What about the boys? He was more consoled than he was worried.
They too had seen the Face of God, not in the skies but in the face of that boy whose life they had celebrated.
BOOK II
THE BRIDGE
Chapter One: The Tempest
Hééb was shaking with both the cold of a two-day heavy downpour that had filtered into his body, and the fear of all that he had witnessed in those two days. His mother was leaning over him. She was saying something but he could make anything out of her ramblings. All that he could hear was the thumping of his heart and the jabbering of his jaws. They seemed to want to shatter themselves to the cold. In a while, he passed into deep sleep again.
On his waking, Hééb felt great body pains. The cold was now replaced with dead muscles and jabbed bones. He could not move a limb and there was no one in the scorching room that now had three blazing firepots!
He sat there with his face to the ceiling reminiscing on what he’d experienced the past week. The whole thing was his mother’s idea from the very beginning. She was positive that if he followed her instructions, that he “would make something out of it, something that could be yours.”

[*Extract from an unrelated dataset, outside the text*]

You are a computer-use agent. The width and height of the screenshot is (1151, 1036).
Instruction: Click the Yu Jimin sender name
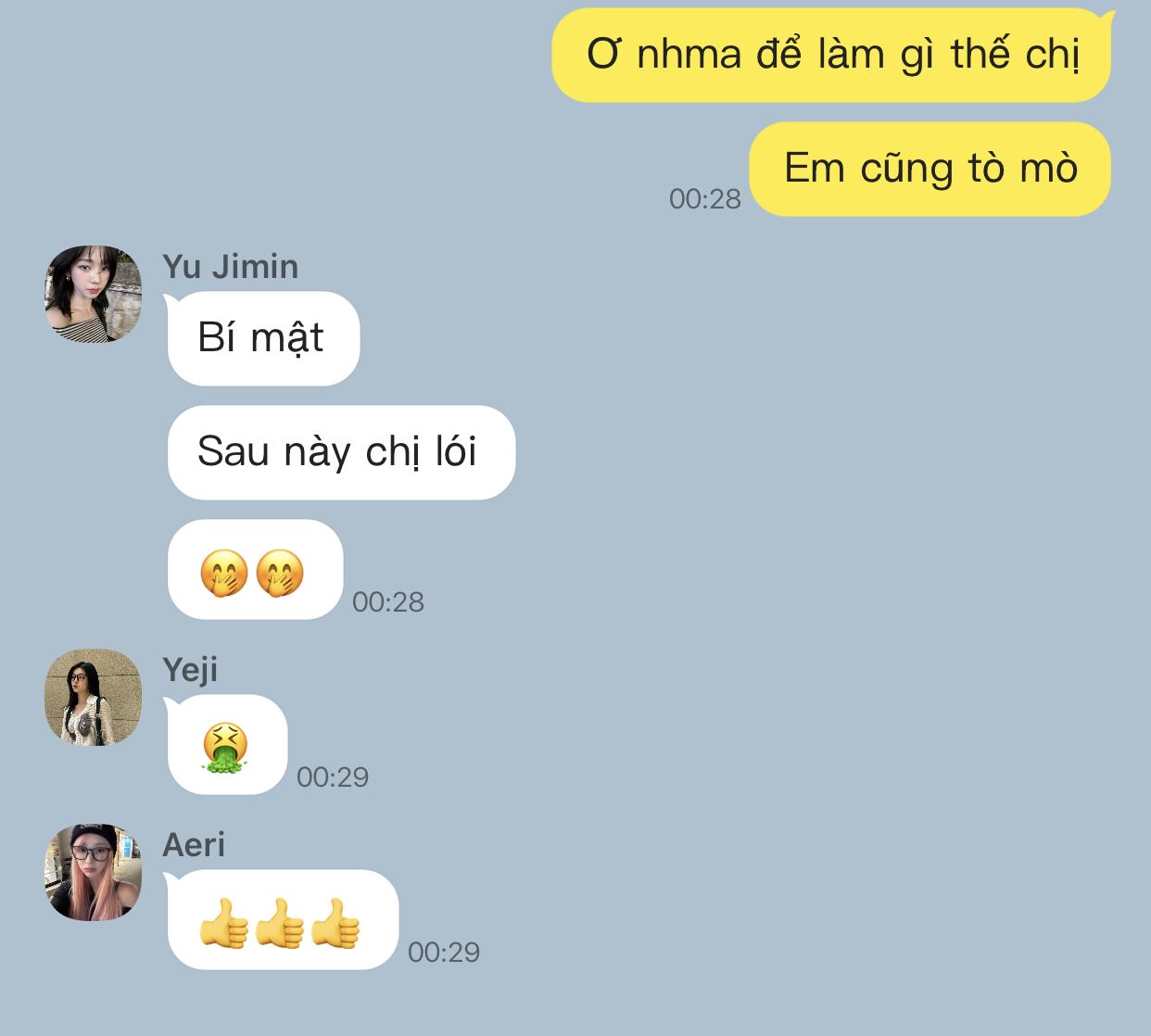(231, 267)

He had taken the brothers to the edge of the town, his heart trembling with the anxiety of being a murderer, before dismissing them. The idea was funny as it was touchy. The boy he was taking to his death, was he not already dead after all? It seemed so silly to think that anything would change for the good. There were no guarantees, not from his mother, that anything would happen for anybody’s good, let alone his own. The risk was his to take or not take.
However, it did seem that he had nothing left to lose. All was already lost. Finding courage in that, he had carried the boy to where his mother had directed him: ‘Find a spot in the river where the water level is above the navel and place him on the waterbed. Use something to tether him to a rock, or a tree so the tide doesn’t move him away from the spot. Then stay and watch what happens.’